Las Vegas Sun

May 3, 2024

Editorials:

Secrecy carried too far

President Bush, Vice President Dick Cheney insist visitor logs be kept under wraps

An effort is under way by the Bush administration to prevent people, including members of Congress, from learning who is meeting on a day-to-day basis with the president and vice president.

The fight is over records of visitors entering and leaving the White House and the vice president’s residence. These records are kept by the U.S. Secret Service, an agency that is subject to the Freedom of Information Act.

Because the White House’s own records are not subject to the law, members of Congress, reporters, members of advocacy groups and others who have wanted to review visitations have traditionally relied upon access to the Secret Service records.

That has proved to be difficult with Bush in the White House, a fact learned by the group Judicial Watch in January 2006. It sent an FOIA request to the Secret Service, seeking logs that would show how many times the corrupt lobbyist Jack Abramoff had visited the White House. The group had to file a lawsuit before it could pry the records loose five months later.

Within days of turning over those records, White House officials internally adopted a policy that the Secret Service visitor logs would thereafter be secret. This information came to light only last fall, when the White House used the policy in court to justify withholding records from a group called Citizens for Responsibility and Ethics in Washington.

The group filed suit when records were withheld that would show how many times President Bush and Vice President Dick Cheney had met with certain high-profile Christian conservatives.

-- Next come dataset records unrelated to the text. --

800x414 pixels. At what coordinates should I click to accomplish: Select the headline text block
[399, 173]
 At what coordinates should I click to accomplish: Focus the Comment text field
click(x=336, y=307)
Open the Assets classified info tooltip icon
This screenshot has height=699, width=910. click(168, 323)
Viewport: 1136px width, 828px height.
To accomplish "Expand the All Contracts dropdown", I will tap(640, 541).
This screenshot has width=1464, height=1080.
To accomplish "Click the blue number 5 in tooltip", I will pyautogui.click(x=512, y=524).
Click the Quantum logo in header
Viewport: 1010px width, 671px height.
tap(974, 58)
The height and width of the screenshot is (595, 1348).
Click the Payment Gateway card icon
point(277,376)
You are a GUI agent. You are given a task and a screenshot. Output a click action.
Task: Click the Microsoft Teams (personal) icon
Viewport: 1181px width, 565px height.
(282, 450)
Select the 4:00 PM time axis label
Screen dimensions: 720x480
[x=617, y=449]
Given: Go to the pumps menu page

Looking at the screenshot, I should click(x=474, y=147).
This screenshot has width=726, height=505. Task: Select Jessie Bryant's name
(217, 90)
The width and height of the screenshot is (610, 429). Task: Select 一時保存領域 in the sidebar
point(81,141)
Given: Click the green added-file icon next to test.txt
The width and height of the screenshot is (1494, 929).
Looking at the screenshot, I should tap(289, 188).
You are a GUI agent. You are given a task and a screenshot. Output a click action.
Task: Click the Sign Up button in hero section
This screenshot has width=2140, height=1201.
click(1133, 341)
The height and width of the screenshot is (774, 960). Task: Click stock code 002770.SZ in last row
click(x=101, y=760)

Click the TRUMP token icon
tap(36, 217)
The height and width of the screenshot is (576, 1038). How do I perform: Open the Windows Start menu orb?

A federal court ruled the records were open. The administration appealed, and arguments were heard Monday. The federal appellate judges, while criticizing CREW for not addressing presidential powers in its lawsuit, seemed open to the point that Secret Service visitor logs are public.

One judge said if Bush could close Secret Service records he could close the records of other federal agencies, such as the budget office.

Our view is that Bush and Cheney should be stopped cold in their all-encompassing quest for secrecy. Classified material is one thing. But matters such as who’s stopping by for a meeting are altogether different.